Ford’s Latest Push Into Connected Cars Begins With Blackberry Talent

Ford SYNC 3
With SYNC 3, AppLink now automatically discovers smartphone apps including Spotify, Pandora and Glympse, and displays their unique graphics and branding.
Steve Petrovich

Ford Motor Co. is hiring 400 engineers and investing $375 million to expand its research and development efforts in Canada as well as create a new center focused on connectivity in vehicles and all the services and features that technology can support including, advanced driver assistance systems and autonomous vehicles.

The new hires will more than double the size of Ford’s mobile connectivity engineering team as the automaker races to expand services enabled by wireless internet in cars.

The 400 hardware and software engineers come from Blackberry’s mobile communications group. Blackberry, which is changing its business to focus on software, says no engineers from its Blackberry QNX division were part of the transfer. QNX is the operating system behind Ford’s SYNC 3 infotainment and connectivity platform.

“The BlackBerry QNX engineers continue to develop core technology for the automotive industry,” a Blackberry spokesperson said in an emailed statement. “This transfer allows Ford to double its connectivity engineering workforce and accelerate its efforts to build in-house solutions. As for the employees transferred, they have the opportunity to put their expertise to work for a leader in the automotive sector. This is a win-win for both companies as well as employees.”

The $375 million in new R&D investment will be used to create the Ottawa Research and Engineering Center as well as further research at other Ford facilities in Canada to improve fuel efficiency and sustainability. For instance, some funds will go towards Ford’s research on capturing industrial emissions and converting them to fuel at the Fumes-to-Fuel Research Development Center in the Oakville Assembly Complex.
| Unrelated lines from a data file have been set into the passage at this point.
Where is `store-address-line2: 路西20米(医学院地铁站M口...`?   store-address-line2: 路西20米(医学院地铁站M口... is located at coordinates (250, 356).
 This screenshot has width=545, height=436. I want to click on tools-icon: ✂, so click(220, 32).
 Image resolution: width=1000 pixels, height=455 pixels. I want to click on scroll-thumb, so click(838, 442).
The investment will also support Researchers at Ford’s Windsor Powertrain Engineering Research and Development Center who are working advancing powertrain technologies, alternative fuels, and making vehicles lighter to boost fuel efficiency.

The new Ottawa Research and Engineering Center will focus on research and development across infotainment, in-vehicle modems, gateway modules, driver-assist features and autonomous vehicles. While most of the team will be at the new R&D center, some engineers will work out of other facilities in Waterloo and Oakville, Ontario, as well as Cary, North Carolina and Sunrise, Fla., according to Ford.

This will be Ford’s first center focused on connectivity research and advanced technology in Canada.

“Connectivity is the critical component to the future of mobility,” Raj Nair, Ford executive vice president, global product development and chief technical officer said in a statement. “Whether it’s providing information to help reduce congestion in cities, allowing vehicles and infrastructure to communicate to keep us safer on the road or simply knowing all your personal settings when you enter a self-driving vehicle, connectivity is the key. By more than doubling our connectivity talent and establishing a research centre, we can innovate faster and deliver more software and services to exceed our customer’s expectations.”

Ford has announced C$1.2 billion in Canadian investments ($900 million) over the past six months, including C$700 million ($526 million) into factories there.

Some of that capital is being used update Ford’s Windsor operations, which include the Windsor Engine Plant and the Essex Engine Plant, and upgrade its Oakville Assembly Complex to support the production of the crossover vehicle the Ford Edge, which is exported from Canada to more than 100 countries.

Ontario and Canada are each providing Ford Canada with a conditional grant of up to $102.4 million.